As you can see, if you ride predominatly in the 15 to 18MPH range and your cadence is 80 RPM, you will be continually cross chained....likewise if you ride 18 to 20 MPH at 100 RPM.

Figure out your riding and you will know what to do.

Len


----------



## ericm979

ventana said:


> Thanks for the follow up. I did go to cycle dynamics and didn't see a summary of what you wanted but I saw their custom verbage so I assume the best thing to do is call them. That sounds like a potential good solution to my problem. By the way, how much will that custom cost ya? I also checked out Santana and they did not have anything posted but perhaps a call will help. I did find the IRD cassette and that was a great find and is another option for me. thanks. Until now, I thought the only way to go bigger than 27 in the rear was to go with a 9 speed set up which makes a bit less sense on a new bike build.
> Could you elaborate on the comment... 'you ended up fussing with the triple on the big rides anyhow'. So you will not leave the 13-30 on when it shows up but you will only put it on for beast climb rides.

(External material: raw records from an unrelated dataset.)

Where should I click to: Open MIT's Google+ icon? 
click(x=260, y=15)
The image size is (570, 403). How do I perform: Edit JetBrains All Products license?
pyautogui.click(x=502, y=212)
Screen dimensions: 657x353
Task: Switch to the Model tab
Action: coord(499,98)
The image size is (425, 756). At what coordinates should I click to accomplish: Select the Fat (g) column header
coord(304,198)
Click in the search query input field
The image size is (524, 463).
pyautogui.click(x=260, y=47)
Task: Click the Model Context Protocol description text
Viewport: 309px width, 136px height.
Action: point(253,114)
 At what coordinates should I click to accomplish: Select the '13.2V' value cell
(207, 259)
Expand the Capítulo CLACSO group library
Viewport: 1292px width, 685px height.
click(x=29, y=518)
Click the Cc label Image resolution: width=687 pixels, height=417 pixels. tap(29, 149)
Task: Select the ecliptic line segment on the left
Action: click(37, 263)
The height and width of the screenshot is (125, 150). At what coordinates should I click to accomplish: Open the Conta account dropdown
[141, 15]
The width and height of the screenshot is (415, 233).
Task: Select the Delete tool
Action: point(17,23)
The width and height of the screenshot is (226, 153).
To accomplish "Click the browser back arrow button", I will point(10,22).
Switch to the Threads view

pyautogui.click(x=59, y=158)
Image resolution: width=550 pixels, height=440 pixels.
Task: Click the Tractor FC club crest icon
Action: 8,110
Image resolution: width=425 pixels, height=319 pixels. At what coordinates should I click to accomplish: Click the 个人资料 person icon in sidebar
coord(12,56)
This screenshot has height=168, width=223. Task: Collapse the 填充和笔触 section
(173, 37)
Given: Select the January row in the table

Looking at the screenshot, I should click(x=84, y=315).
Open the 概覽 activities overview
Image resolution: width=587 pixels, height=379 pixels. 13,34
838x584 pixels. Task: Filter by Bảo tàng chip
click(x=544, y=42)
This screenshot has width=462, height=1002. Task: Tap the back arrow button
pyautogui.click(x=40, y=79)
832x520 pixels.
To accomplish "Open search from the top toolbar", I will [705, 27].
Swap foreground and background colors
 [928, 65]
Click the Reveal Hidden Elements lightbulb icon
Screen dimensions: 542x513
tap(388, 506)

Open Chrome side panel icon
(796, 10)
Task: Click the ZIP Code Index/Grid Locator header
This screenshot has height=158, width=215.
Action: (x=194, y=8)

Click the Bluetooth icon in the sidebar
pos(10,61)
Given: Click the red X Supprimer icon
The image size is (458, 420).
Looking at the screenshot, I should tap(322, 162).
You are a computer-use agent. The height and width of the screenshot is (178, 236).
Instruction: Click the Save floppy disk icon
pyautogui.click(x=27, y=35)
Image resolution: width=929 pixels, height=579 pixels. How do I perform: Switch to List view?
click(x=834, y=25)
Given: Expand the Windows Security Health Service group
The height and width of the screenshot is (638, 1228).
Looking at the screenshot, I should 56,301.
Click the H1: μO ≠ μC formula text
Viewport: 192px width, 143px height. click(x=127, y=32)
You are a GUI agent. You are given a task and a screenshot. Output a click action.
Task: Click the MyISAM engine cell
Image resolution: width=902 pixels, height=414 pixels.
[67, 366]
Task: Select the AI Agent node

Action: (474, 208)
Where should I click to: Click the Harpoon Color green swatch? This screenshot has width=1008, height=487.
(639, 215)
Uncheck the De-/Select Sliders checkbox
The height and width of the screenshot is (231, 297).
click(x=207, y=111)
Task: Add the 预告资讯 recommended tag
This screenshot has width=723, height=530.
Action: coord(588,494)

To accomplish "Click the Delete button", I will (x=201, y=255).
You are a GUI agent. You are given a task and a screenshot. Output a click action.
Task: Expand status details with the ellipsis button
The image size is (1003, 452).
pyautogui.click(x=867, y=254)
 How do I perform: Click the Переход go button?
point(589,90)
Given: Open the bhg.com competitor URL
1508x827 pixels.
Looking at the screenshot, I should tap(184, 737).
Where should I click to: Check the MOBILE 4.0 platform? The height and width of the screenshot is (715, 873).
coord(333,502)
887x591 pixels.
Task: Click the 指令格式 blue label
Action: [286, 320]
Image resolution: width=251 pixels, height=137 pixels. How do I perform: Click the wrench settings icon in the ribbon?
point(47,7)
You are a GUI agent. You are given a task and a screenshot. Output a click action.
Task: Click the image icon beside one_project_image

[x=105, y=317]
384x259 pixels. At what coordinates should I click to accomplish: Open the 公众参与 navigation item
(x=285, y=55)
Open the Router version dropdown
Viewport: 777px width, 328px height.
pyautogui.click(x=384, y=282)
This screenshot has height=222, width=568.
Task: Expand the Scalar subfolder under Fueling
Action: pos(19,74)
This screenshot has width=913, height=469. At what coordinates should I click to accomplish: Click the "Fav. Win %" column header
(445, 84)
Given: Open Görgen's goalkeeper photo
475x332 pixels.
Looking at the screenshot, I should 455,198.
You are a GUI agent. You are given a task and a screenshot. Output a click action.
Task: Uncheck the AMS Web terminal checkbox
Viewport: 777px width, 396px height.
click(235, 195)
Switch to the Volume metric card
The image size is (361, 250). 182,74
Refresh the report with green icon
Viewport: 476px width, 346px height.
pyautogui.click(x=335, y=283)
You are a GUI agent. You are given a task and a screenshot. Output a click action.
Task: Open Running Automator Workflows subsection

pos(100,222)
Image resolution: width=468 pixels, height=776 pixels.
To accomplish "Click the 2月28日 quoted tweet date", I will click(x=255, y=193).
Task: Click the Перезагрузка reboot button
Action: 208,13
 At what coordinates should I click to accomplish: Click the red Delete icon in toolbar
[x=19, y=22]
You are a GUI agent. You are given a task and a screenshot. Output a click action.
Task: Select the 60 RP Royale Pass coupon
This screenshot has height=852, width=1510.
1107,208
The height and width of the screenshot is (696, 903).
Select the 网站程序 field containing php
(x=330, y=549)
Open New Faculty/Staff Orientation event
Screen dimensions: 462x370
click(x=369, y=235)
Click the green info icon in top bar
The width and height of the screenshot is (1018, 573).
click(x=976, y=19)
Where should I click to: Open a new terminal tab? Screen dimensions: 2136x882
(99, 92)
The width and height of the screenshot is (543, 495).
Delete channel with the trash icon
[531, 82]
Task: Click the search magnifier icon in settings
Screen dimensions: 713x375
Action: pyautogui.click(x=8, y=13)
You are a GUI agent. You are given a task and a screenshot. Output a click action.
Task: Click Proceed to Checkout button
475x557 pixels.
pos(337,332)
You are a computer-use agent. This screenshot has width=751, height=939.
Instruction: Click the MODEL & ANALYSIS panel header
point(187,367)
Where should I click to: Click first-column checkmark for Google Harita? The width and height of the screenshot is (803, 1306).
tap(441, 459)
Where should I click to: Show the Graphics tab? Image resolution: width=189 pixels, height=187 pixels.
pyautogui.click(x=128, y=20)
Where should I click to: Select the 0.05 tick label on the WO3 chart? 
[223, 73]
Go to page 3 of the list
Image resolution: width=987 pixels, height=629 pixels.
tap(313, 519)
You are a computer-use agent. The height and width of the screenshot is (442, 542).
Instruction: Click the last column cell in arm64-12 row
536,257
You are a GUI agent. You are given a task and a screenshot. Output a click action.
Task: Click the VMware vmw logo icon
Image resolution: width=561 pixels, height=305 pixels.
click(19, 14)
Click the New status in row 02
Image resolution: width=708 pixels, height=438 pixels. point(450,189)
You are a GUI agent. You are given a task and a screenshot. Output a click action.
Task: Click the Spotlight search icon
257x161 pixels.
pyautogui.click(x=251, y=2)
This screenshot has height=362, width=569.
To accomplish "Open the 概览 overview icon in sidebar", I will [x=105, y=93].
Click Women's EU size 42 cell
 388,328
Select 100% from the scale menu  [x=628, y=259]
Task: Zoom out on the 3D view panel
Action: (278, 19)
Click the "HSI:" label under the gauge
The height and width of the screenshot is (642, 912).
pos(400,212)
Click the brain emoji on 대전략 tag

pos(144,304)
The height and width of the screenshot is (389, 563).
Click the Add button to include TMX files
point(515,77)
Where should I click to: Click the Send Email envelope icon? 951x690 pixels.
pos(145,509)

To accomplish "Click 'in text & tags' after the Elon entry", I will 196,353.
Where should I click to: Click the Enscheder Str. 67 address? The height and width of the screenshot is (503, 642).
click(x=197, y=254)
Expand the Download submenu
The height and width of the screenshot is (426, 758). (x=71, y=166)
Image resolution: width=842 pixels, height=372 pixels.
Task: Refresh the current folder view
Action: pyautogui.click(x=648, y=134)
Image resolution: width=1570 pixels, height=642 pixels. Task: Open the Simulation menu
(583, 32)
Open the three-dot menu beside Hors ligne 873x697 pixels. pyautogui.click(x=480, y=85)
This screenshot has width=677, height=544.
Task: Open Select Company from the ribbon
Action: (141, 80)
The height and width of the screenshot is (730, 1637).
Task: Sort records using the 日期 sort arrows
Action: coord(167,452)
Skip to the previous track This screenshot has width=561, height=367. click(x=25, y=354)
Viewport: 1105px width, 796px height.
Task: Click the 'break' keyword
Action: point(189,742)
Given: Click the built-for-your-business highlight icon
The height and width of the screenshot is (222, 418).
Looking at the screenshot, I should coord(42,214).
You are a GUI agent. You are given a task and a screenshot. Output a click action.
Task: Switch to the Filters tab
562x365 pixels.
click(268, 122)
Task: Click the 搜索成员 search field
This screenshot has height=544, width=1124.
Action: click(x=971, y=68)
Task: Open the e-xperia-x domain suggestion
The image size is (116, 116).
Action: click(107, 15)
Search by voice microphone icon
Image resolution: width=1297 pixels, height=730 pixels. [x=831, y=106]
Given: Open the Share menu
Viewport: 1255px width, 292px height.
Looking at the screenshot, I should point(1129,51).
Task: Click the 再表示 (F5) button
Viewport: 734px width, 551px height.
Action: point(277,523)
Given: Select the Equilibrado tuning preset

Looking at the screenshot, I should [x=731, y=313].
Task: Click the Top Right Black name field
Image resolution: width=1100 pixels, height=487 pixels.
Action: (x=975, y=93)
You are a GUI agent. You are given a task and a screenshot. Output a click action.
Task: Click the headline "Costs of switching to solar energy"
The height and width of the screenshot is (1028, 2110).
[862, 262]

Cycle Dynamics hasn't been keeping their web site up to date, and they don't answer email. I ordered the cassette through Troy @ ligero who is building me some new wheels. It's about 150. The Sanatana cassette is listed as a feature for some of their racier tandems. I don't know that they sell them individually but I don't see why they would not. 

When I went to the triple I spent a lot of time with gear charts figuring out what I wanted. I must have spent a month with gear charts spread around the living room. I settled on a 53/39/30 with a 13-25 cluster, and figured that would be all I'd ever need. I wouldn't have to mess with picking different gearing for different rides. Then I got into the Death Ride and got worried about all the climbing. None of it is hard, there's just a whole lot of it. So I wound up obsessing over gearing for that ride anyhow. Now the Death Ride is not such a big deal but I'm doing a much harder ride, so I am obsessing over gearing for that ride.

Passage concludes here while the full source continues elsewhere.